▶ [Assigned task 1]
Please output the passage of the note on life and death from "From Robert Fripp’s" to "miss her company.".
▶ [Assigned task 2]
Summarize the note on life and death in two sentences.

▶ [Supplied text]
++++++++
Life

02005-08-23 | Uncategorized | 0 comments

Discipline Global Mobile
In an obvious sense, life and death are reverse sides of the same coin. Without life there cannot be death, and without death life lacks its imperative. Death, in this view, is an inevitability.

But death is far more than a mere inevitability: it makes a contribution to life which enables life to continue. At the completion of a life lived well, something of what has been acquired is returned to life and living things.

Our contemporary culture seems to be the only culture in history which doubts that an individual consciousness, concentrated within one particular life, is an ongoing and continuous action contained within the growing overall human consciousness.

From Robert Fripp’s web notes regarding his CD A Blessing of Tears: 1995 Soundscapes Volume II. The music is dedicated to the memory of Fripp’s mother and he ends with these beautiful words:

I have not lost my mother, but I miss her company.
++++++++
▶ [Data]
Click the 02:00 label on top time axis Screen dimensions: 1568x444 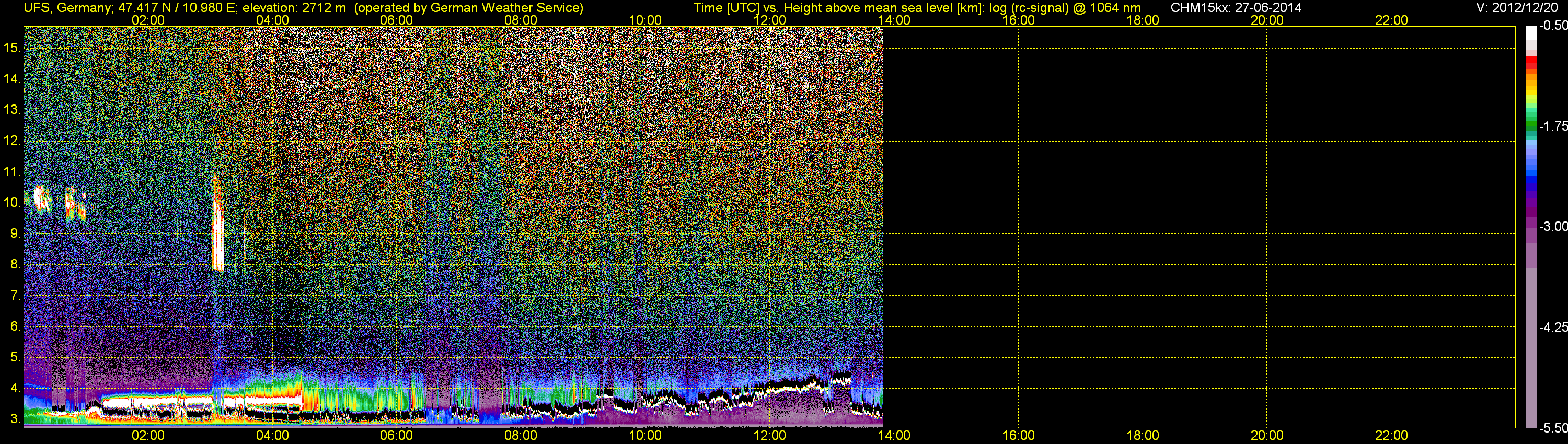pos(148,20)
++++++++
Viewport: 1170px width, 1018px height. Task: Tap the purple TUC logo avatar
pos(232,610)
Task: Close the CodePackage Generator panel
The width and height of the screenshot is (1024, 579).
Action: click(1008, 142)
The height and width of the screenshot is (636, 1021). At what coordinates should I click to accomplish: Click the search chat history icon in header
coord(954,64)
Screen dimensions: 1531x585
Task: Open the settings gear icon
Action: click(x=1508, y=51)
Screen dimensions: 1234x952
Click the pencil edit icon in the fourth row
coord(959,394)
++++++++
▶ [Response area 1]
From Robert Fripp’s web notes regarding his CD A Blessing of Tears: 1995 Soundscapes Volume II. The music is dedicated to the memory of Fripp’s mother and he ends with these beautiful words:

I have not lost my mother, but I miss her company.

▶ [Response area 2]
Life and death are reverse sides of the same coin, and at the end of a life lived well death returns something acquired to life and living things so that life can continue. These thoughts come from Robert Fripp's web notes on his CD A Blessing of Tears, which is dedicated to the memory of his mother, and they end with the words "I have not lost my mother, but I miss her company."